Oldenbrok - In den Horsten in Oldenbrok und Umgebung zeichnet sich eine gute Storchensaison ab. „Insgesamt dürften elf inzwischen gut entwickelte Storchenküken in absehbarer Zeit ihre Flugtauglichkeit unter Beweis stellen“, so der Storchenfreund Wolfgang Hübenthal.

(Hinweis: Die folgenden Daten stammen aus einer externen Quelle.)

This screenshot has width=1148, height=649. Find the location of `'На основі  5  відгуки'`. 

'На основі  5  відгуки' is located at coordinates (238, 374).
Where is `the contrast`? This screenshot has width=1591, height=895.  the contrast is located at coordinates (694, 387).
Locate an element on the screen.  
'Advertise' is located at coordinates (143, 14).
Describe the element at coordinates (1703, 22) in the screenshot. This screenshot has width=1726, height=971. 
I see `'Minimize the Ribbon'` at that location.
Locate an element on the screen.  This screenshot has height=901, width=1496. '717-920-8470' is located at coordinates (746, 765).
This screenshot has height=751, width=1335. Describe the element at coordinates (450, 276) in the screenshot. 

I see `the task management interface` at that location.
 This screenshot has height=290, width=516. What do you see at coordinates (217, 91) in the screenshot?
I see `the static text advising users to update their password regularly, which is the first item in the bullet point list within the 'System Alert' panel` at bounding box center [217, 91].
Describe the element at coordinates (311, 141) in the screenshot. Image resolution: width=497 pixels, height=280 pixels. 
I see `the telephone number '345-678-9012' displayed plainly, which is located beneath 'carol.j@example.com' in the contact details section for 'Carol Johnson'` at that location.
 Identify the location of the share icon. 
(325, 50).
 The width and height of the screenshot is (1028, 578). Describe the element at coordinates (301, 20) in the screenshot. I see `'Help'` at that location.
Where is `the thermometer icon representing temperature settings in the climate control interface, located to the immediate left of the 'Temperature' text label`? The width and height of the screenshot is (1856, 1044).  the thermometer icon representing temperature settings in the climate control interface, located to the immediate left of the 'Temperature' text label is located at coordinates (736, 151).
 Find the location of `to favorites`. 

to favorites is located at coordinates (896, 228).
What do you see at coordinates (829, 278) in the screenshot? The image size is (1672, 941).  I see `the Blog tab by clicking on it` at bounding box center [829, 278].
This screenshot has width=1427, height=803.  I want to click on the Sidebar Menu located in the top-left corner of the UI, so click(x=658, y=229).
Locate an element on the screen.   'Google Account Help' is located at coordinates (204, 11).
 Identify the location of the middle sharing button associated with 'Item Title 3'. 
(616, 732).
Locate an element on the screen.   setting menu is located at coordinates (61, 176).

Im Horst Petershörne befindet sich ein kräftiger Jungstorch, ebenso verhält es sich im Storchennest Schneiderhof in Oldenbrok. Die Horste in Vedhusen und in Strückhausen hinter der Feuerwehr sowie in Strückhausermoor an der B 211 beherbergen sogar jeweils drei Jungstörche, die ihren Storcheneltern jetzt bei der weiteren Aufzucht und Fütterung alles abverlangen.

Weitere Horste in Strückhausen, Winterbahn-Ost, Strückhausermoor und in Oldenbrok-Niederort sind von den Störchen nicht als Nistplätze ausgeguckt worden. In Vedhusen ist ein weiterer Horst für das Storchenjahr 2021 entstanden.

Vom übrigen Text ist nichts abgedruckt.